*Input data*.
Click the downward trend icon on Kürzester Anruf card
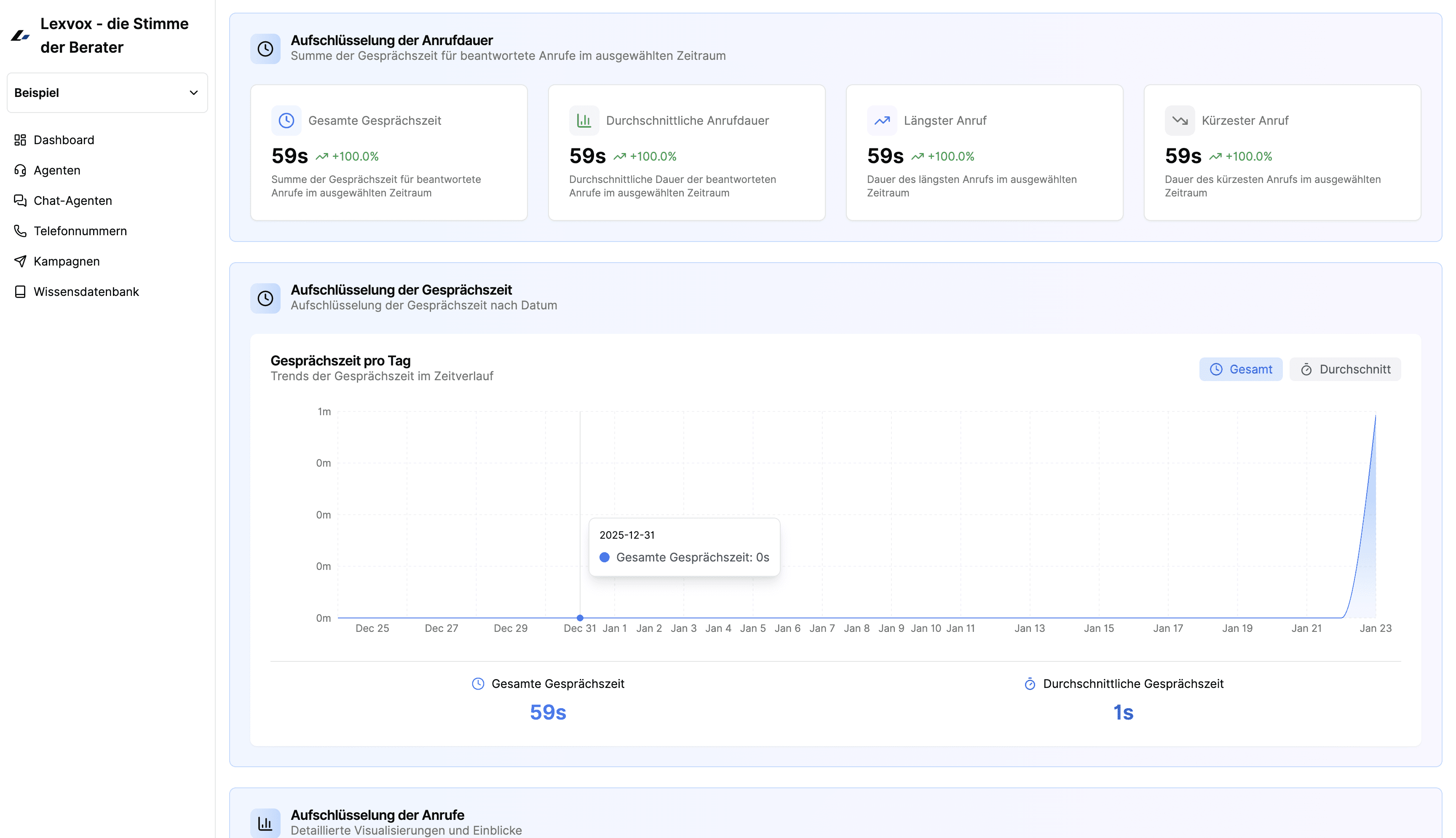The image size is (1456, 838). pyautogui.click(x=1179, y=120)
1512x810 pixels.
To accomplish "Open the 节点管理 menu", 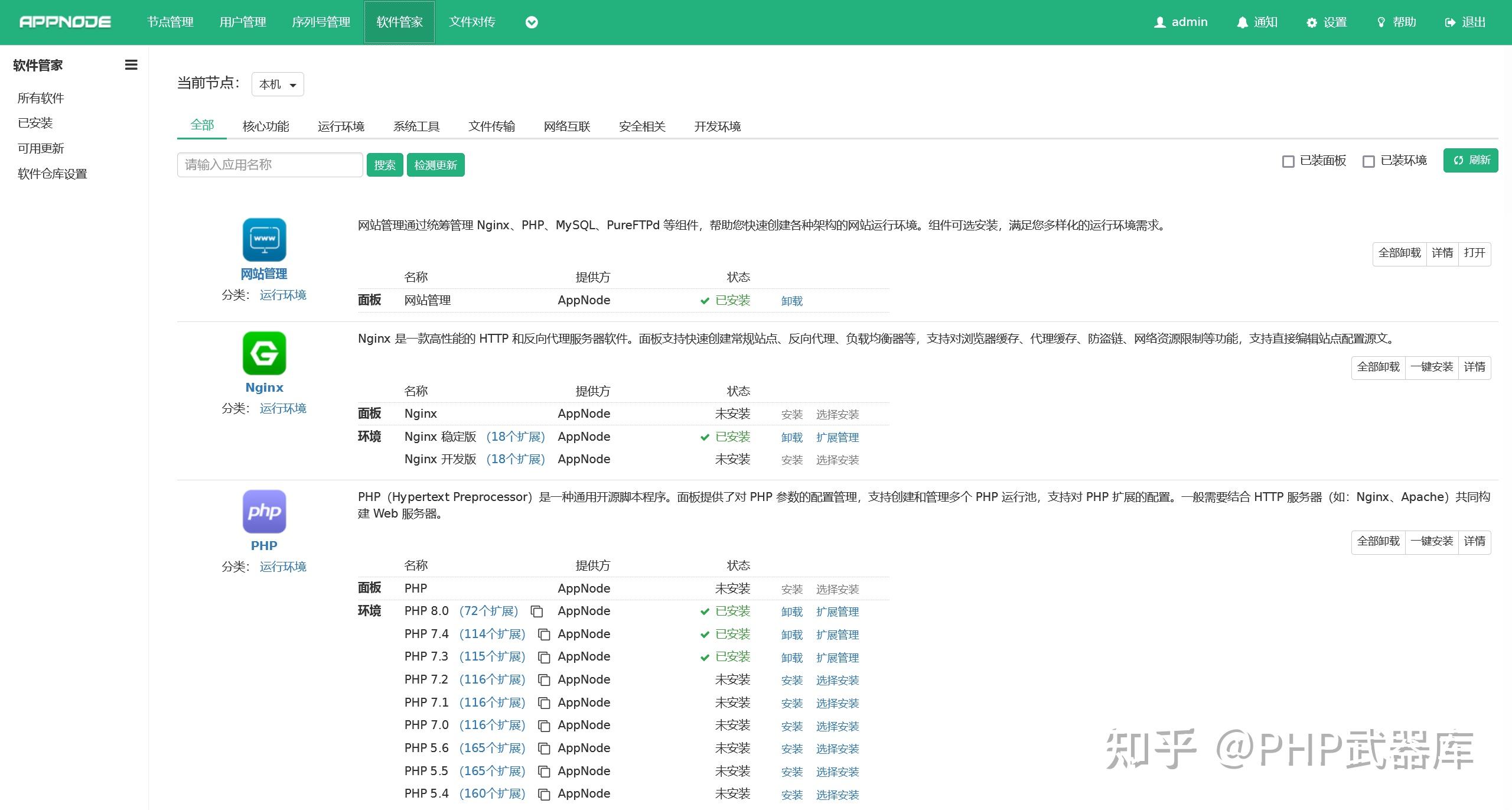I will click(x=170, y=22).
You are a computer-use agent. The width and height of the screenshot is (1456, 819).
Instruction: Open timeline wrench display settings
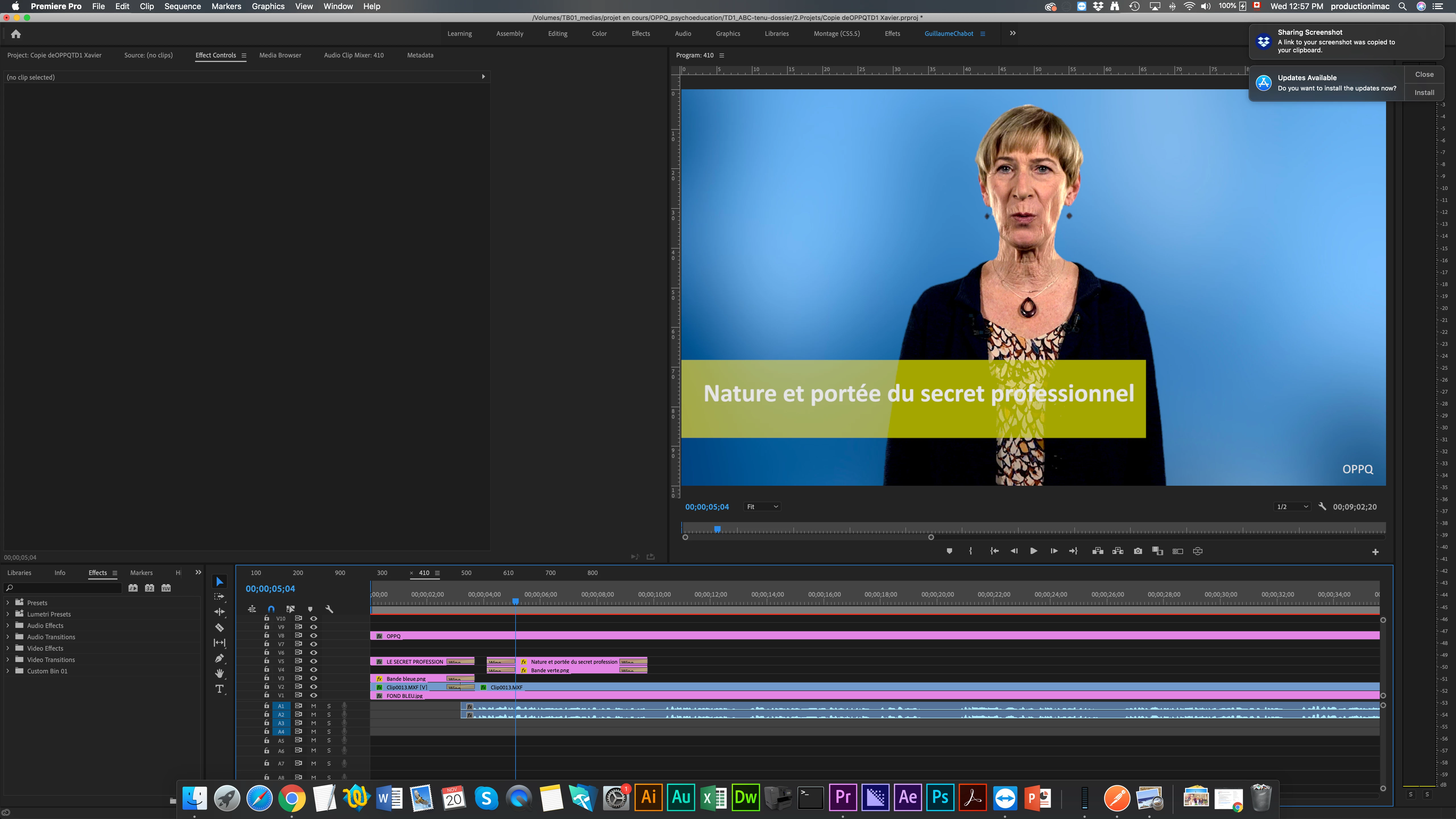point(330,609)

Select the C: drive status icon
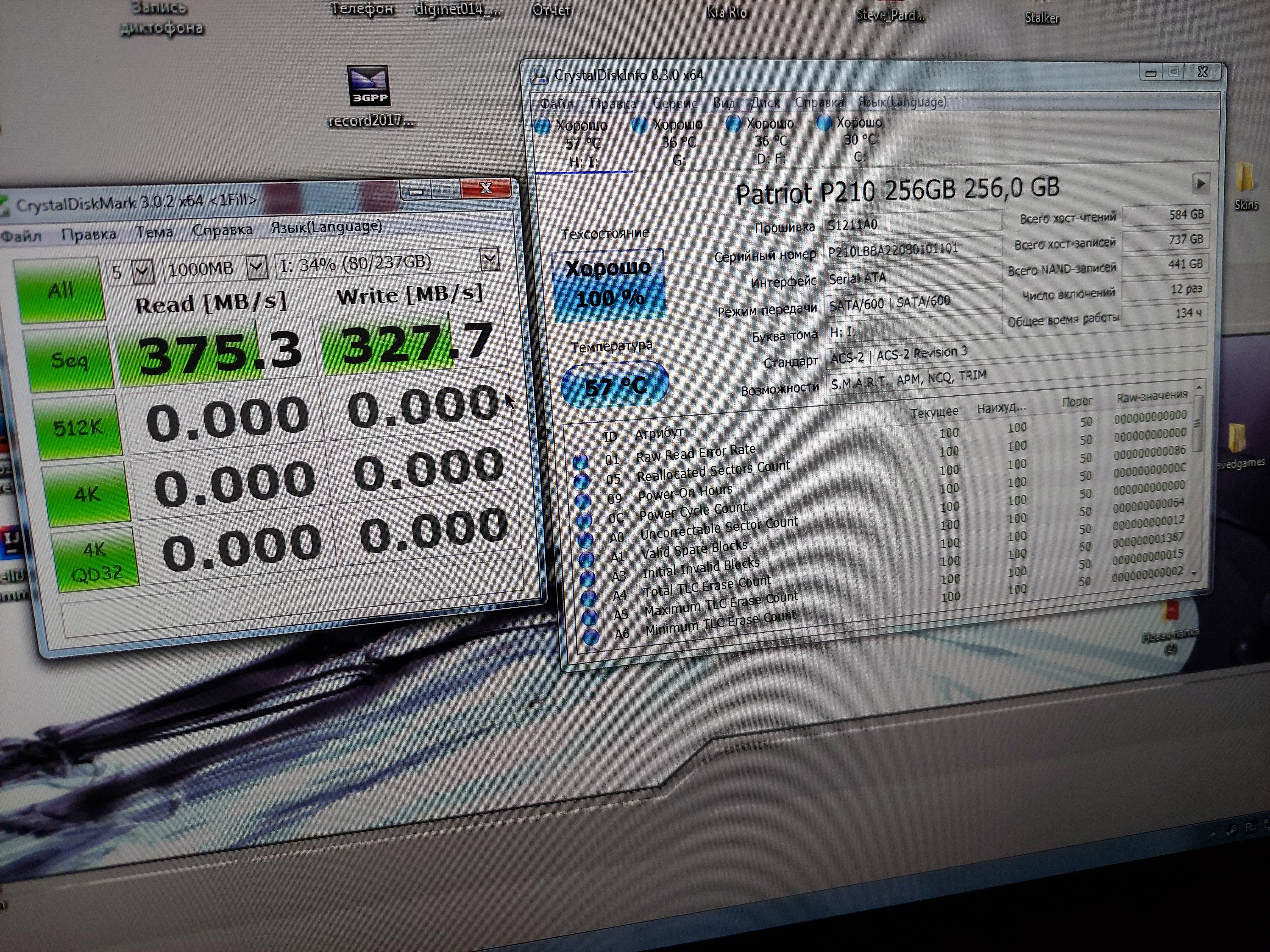tap(824, 122)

*Directions for this task*.
Pictures are to be omitted. Print exactly the lines from the line containing "You are a computer-use" through the final line of the material above, both included.

*Answer area*.
You are a computer-use agent. The width and height of the screenshot is (1456, 819).
Instruction: Open timeline wrench display settings
point(330,609)

Select the C: drive status icon
tap(824, 122)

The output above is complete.